Nous sommes souvent portés à considérer l’Église comme un objet de consommation qui est là pour satisfaire nos besoins et que nous pourrions délaisser si elle ne répond pas ou ne répond plus à nos attentes. Nous oublions souvent que le Seigneur nous a confié des responsabilités importantes envers son Église. Notre première responsabilité consiste à nous joindre à l’Église et à ne pas nous en séparer, comme le reconnaît la Confession de foi des Pays‑Bas.

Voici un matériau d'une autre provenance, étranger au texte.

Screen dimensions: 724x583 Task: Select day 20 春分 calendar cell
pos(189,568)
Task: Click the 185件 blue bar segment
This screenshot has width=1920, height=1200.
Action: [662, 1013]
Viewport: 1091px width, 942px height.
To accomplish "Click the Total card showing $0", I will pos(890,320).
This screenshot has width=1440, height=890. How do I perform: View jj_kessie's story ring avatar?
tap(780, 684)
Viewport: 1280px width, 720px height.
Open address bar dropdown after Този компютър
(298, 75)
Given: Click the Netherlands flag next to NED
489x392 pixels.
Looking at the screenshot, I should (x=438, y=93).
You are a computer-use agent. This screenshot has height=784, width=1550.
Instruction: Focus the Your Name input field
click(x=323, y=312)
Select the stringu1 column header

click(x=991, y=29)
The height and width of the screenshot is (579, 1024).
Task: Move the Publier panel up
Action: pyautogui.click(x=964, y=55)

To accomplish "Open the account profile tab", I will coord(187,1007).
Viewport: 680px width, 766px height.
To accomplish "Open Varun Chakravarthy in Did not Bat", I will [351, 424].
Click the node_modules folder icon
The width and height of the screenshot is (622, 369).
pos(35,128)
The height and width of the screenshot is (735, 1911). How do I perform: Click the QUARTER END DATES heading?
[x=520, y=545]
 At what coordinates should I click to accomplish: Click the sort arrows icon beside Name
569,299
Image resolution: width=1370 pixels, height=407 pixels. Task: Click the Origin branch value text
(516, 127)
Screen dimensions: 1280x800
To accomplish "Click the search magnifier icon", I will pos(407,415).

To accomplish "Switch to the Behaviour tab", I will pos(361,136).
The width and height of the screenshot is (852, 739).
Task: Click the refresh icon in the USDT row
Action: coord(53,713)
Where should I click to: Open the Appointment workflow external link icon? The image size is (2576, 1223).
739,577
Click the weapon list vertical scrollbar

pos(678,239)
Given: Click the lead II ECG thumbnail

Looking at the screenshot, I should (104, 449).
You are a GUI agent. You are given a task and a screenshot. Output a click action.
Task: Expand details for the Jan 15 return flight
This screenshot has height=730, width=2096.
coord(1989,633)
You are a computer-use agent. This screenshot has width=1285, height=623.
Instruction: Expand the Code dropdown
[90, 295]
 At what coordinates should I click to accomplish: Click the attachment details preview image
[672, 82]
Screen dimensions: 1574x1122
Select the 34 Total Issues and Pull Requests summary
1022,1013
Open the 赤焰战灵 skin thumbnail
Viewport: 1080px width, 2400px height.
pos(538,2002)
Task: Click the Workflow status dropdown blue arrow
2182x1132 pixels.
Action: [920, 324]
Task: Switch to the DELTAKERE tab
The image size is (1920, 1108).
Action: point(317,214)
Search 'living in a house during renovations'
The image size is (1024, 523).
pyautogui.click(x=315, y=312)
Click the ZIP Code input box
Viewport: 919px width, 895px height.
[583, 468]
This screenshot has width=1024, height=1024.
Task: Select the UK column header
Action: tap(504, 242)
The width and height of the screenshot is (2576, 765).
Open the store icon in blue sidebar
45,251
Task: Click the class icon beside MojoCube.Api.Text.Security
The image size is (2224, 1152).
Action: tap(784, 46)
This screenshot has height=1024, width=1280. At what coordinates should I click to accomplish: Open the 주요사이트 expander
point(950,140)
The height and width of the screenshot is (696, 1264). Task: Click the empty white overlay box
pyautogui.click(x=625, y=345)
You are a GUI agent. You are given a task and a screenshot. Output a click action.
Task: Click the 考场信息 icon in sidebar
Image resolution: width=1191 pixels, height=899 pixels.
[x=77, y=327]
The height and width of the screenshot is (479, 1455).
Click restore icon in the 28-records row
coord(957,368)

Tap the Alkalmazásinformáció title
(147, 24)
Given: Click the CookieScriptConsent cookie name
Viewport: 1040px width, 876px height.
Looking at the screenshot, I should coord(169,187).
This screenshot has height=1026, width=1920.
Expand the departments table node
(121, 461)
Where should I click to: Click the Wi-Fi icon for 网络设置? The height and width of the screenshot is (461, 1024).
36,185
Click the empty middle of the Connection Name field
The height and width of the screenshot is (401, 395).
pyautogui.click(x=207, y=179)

« Puisque cette sainte assemblée et communauté est l’assemblée des sauvés et qu’il n’y a pas de salut en dehors d’elle, nous croyons que personne ne doit se retirer de cette assemblée pour se contenter de se retrouver seul, quels que soient sa condition ou son rang. Tous doivent se joindre et s’unir à elle » (art. 28).

1. Les personnes et les attitudes visées par cette confession🔗

Cet article visait à l’origine deux groupes de gens bien précis. Mentionnons d’abord les anabaptistes qui considéraient que l’Église revêtait une importance relative. En réaction aux erreurs de l’Église catholique romaine, ces gens avaient tendance à mépriser l’Église et à s’en séparer pour toutes sortes de raisons futiles. Certains d’entre eux ont formé des groupes sectaires radicaux. D’autres ont préféré rester isolés pour vivre à part et s’édifier tout seuls, estimant ne pas avoir besoin de l’Église.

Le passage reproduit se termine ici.